BEGIN Source extract
A View From Across The Seas


Via Salil Tripathi, a piece by his son, Udayan Tripathi, a freshman (Class of 2012) in the Walsh School of Foreign Service at Georgetown University in Washington, D.C. Udayan was born in Mumbai, and grew up in Singapore and London, but has visited Mumbai several times. This piece was written for his campus newspaper.

Update: Salil's look at Bombay Burning in Far Eatern Economic Review.

(My own take is somewhat different, and I'll post that later.)

* * *

It isn't that the Taj Mahal Hotel looks like Healy Hall. If you squint, crinkle, and squish you might find a passing resemblance but to do so is to miss a much larger point. Diversity. We all celebrate it at some point. It might be at Pluralism in Action during NSO, or just in meeting the international students on your residence hall floor. Mine include men and women from Jordan, Spain, the UK, the UAE, and the Phillipines. Diversity enrichens everyday life. From it we learn that while Rangila is beautiful, just wait for that summer abroad to India, to see Nariel Purnima on Chowpatty beach in Bombay.

Before I leap into a proclamation about Georgetown, Bombay, and diversity, a note on why I won't call it Mumbai. In 1996 Bal Thackeray, a fan of Germany's most infamous leader, as the head of the then-ruling Shiv Sena party renamed the city. He cast off its colonial name, one bestowed upon it by the Portugese, to tell fellow Hindu fundamentalists that this would be a Hindu city, in the state of Maharashtra. That diversity was not exactly welcome here. He chose Mumbai after Parvati, a Hindu goddess. We in Bombay won't spit in the
face of those who are different to us, and Thackeray renaming the city after a Hindu goddess was spitting in the faces of the city's Muslims, Christians, Jews, Buddhists, and Sikhs.

So what of Bombay today? How is that riotious, raucous, tantalising, and turbulent city faring these days. As we saw over the course of this afternoon, not so well.

I was born in Bombay 19 years ago. The neighbourhood you see on CNN, blood splattered across its dark deserted streets is mine. The glass shards from Padminis, Ambassadors, and Mercedes Benzes lie strewn across paving stones on which I have walked. The rumble of army trucks has shaken the foundations of century-old buildings minutes away from my birthplace.
END Source extract
BEGIN Given information
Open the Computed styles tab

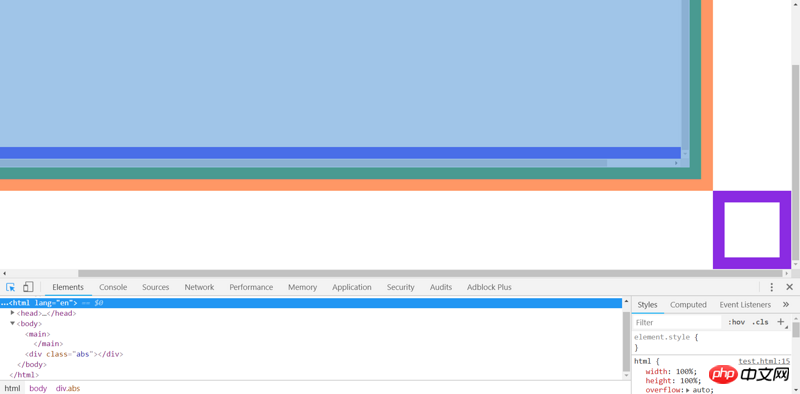click(688, 305)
END Given information
◆ What this task involves ◆
In the piece on Bombay, which Hindu goddess is the name Mumbai said to come from?

◆ Exercise answer ◆
Parvati.